Disputa eleitoral – Outro requisito imprescindível é a sátira, de preferência tendo como alvo situações reais. Aguinaldo Silva é um mestre em fazer essas alusões e sátiras. Quando o Beato Salu estava agonizando, por exemplo, ele colocou várias pessoas rezando na frente da Santa Casa de Asa Branca, imitando as cenas que a televisão mostrou durante a doença de Tancredo Neves. Agora, ele está escrevendo capítulos que irão focalizar a disputa eleitoral na cidadezinha, com Porcina e Mocinha (Lucinha Lins) concorrendo ao cargo de prefeito. Ou seja, enquanto a campanha eleitoral estiver se aproximando do desfecho nas capitais brasileiras, no pequeno universo de Asa Branca irá ocorrer uma disputa semelhante. Mais para a frente, quando o cometa Halley estiver visível, o escritor também imagina colocar um cometa cruzando o céu de sua cidade fictícia.
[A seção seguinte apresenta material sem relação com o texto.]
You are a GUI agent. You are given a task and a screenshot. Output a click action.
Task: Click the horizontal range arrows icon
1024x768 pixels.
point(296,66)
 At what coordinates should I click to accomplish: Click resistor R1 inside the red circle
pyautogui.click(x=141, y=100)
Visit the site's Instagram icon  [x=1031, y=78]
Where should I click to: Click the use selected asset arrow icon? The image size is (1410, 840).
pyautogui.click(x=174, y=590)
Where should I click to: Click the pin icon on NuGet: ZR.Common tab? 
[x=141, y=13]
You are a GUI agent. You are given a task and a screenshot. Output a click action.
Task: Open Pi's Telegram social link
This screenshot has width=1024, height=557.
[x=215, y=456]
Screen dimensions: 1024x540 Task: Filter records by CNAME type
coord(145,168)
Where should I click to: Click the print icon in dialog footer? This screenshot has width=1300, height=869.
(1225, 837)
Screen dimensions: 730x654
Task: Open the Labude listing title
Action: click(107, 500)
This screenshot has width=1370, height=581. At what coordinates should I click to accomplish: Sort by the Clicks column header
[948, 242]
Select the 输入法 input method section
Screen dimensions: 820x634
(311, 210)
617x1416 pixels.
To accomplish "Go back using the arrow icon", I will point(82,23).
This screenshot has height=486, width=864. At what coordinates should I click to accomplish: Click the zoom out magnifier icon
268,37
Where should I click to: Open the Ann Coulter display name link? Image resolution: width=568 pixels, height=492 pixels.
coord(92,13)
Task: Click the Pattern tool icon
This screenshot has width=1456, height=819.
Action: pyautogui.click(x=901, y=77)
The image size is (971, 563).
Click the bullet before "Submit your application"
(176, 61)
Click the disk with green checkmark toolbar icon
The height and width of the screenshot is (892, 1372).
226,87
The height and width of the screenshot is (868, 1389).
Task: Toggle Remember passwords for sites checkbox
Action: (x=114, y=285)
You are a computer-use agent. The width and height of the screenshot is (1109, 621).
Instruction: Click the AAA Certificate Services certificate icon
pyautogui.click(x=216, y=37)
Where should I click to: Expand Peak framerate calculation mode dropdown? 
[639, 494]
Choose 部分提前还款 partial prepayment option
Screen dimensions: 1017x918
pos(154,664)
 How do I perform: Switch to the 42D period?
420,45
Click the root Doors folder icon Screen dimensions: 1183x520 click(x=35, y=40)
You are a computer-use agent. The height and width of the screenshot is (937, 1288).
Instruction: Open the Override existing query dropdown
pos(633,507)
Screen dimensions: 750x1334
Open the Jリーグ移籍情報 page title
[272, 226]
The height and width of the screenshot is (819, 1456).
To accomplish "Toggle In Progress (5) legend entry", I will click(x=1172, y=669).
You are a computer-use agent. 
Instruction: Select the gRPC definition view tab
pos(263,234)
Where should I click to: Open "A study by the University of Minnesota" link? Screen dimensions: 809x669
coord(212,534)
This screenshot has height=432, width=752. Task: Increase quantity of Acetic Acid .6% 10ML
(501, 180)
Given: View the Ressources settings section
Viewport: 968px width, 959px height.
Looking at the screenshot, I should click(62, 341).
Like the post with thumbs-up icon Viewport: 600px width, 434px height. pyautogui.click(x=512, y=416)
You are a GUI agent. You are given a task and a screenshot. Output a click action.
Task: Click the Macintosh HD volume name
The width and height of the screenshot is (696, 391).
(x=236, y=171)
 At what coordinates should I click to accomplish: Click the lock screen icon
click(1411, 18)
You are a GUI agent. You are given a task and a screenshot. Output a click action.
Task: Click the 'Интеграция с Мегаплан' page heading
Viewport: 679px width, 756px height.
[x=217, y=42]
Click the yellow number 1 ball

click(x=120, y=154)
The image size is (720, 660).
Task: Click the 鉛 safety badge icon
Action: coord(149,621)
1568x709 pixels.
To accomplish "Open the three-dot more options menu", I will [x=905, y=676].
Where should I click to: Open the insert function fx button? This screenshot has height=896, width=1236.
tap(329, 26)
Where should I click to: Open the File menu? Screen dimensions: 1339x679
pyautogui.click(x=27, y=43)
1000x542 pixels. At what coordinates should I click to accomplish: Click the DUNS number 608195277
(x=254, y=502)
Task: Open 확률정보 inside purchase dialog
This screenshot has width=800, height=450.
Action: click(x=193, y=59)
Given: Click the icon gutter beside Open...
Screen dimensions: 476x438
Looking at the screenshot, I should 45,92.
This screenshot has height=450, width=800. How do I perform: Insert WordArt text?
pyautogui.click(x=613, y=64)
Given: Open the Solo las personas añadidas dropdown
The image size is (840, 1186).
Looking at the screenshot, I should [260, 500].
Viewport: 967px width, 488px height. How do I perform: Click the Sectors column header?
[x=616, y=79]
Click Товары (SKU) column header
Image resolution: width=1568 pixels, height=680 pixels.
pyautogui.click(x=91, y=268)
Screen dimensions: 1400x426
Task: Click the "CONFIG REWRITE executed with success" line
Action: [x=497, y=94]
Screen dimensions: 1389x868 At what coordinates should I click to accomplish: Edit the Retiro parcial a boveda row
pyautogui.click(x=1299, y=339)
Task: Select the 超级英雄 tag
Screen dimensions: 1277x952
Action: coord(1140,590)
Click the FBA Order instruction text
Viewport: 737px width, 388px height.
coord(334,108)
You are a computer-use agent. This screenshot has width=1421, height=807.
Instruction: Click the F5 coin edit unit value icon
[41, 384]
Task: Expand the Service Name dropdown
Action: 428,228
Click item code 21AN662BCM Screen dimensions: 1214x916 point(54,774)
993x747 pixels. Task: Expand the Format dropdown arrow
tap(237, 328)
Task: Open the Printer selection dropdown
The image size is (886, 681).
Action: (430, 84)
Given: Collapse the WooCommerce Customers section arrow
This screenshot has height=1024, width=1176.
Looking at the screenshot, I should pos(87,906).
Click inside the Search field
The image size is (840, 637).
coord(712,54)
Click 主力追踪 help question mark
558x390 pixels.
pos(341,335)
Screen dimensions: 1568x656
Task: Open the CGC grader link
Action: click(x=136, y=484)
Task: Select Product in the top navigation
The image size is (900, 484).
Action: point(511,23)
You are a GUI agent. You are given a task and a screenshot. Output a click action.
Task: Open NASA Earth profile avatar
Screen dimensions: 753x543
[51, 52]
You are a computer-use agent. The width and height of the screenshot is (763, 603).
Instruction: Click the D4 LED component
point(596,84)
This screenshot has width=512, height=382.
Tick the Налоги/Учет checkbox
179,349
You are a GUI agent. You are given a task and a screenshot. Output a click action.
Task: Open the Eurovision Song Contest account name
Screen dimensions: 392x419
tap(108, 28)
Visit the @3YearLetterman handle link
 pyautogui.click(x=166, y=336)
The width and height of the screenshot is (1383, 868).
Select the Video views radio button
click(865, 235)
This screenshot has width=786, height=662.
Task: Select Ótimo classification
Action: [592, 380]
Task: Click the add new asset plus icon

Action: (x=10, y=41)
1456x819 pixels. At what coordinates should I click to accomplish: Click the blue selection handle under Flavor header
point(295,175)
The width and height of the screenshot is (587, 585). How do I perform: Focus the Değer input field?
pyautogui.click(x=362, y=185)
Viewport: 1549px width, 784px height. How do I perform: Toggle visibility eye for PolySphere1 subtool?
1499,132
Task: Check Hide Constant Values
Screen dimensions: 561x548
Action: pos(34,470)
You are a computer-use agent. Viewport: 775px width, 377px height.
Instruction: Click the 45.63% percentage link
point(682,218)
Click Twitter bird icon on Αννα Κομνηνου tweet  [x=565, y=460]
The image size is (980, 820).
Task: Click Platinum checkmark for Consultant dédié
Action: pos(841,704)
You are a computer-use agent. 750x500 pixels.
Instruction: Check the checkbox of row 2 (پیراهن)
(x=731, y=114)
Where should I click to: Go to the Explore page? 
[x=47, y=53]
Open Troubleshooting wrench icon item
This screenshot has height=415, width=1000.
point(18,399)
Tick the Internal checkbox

Essas alusões, assim como o cometa Halley, são visíveis a olho nu, e todos os espectadores podem percebÊ-las de imediato. Mas existem outras, mais requintadas ou destinadas a um público mais reduzido. É o caso do discurso de padre Albano (Cláudio Cavalcanti) no capítulo desta quarta-feira, que começa com a frase “Eu tive um sonho” – trecho de um discurso célebre do pastor americano Martin Luther King. Há outras situações que dizem respeito exclusivamente a Aguinaldo Silva e Lima Duarte: ambos são aficionados de corrida de cavalos e, por esse motivo, o escritor colocou uma prova eqüina na trama de Roque Santeiro. “Como a corrida está ligada ao enredo, nada mais justo que eu e o Lima possamos nos divertir com um de nossos esportes prediletos”, afirma Silva.
“Divertir” é um verbo crucial no vocabulário de Dias Gomes e Aguinaldo Silva. “Eu quis apenas contar uma história divertida”, afirma o dramaturgo. Utilizando a fundo a temática regionalista, com seu mundinho fechado e personagens facilmente identificáveis (o prefeito, o padre e o coronel do interior), a dupla de autores criou uma novela cujo sucesso se explica, antes de mais nada, pela sua capacidade de divertir. “Ao rir de Asa Branca, o Brasil na verdade está rindo de si mesmo”, diz José Wilker. É um pequeno milagre, obra do acaso, do bom humor, de uma ótima carpintaria dramática e da recusa do público a considerar o Brasil um país sisudo.